Storck Scenario C1.1 review

Storck Scenario C1.1
Cycling Weekly Verdict

At a glance the C 1.1 looks quite understated. It's not until you delve a little deeper that you see all the attention to detail; dig deeper still to find out just how many processes go into building a Storck bike and you really get the sense of owning something rather special.

Reasons to buy
  • +

    Light enough to race

  • +

    Well priced

  • +

    Great ride

  • +

    Good attention to detail

Reasons to avoid
  • -

    Understated for a Storck!

Storck is a lesser known brand in the UK, unless you've done your homework into companies that really pull out all the stops when it comes to carbon frame manufacturing - in which case, Storck will definitely be on your radar.

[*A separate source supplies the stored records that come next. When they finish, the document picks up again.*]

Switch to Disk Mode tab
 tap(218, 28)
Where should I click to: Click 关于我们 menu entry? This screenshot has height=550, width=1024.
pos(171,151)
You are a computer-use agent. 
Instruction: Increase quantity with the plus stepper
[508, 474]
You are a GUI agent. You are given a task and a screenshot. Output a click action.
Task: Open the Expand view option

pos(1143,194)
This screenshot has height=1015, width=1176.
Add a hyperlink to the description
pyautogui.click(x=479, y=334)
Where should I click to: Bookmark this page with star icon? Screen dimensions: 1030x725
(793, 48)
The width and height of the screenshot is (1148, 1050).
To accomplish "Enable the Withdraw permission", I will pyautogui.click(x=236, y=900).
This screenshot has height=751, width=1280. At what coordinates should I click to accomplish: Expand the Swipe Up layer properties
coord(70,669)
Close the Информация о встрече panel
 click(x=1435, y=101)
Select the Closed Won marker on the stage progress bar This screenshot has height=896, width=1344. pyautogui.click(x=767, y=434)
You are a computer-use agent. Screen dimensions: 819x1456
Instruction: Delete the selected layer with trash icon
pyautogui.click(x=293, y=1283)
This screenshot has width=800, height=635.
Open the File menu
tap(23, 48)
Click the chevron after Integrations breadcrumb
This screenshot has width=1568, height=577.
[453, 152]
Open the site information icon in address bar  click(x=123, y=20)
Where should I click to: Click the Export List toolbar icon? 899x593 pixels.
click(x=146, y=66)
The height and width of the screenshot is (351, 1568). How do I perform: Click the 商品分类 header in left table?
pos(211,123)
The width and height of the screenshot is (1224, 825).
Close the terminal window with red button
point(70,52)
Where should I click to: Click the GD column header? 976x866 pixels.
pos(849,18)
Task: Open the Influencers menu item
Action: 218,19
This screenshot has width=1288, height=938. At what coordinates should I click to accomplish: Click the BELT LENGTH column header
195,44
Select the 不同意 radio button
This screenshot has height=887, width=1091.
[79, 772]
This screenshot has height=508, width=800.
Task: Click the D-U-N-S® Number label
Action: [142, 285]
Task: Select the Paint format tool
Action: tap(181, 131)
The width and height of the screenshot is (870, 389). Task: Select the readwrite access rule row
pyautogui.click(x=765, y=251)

The Scenario C 1.1 is designed to be a ‘do it all' model, and sits at Storck's entry-level price point, but that's no reflection on this bike's abilities. 1.1 refers to the frame weight in kilos, so the Scenario is light enough to race, and also has stiffness in abundance to carry this off, but there's an air of calm about its ride.

The stiffness you feel in acceleration and climbing, plus the very direct steering response, derived from the rigidity of the frame/fork module does not translate into something harsh and twitchy on the road. Storck has certainly found an ideal middle ground here and we found the C 1.1 a pleasure to ride.

We tested the C 1.1 in the US with SRAM's Rival groupset, Ritchey WCS finishing kit and Mavic Ksyrium Equipe wheels, which together formed a good mix of quality and lightweight parts which performed well. However, you might want to be aware that now Storck offers complete build options and the most cost effective way to get your hands on a C1.1 seems to be the latest Ultegra 6700 groupset with Storck's own finishing kit for £2,700.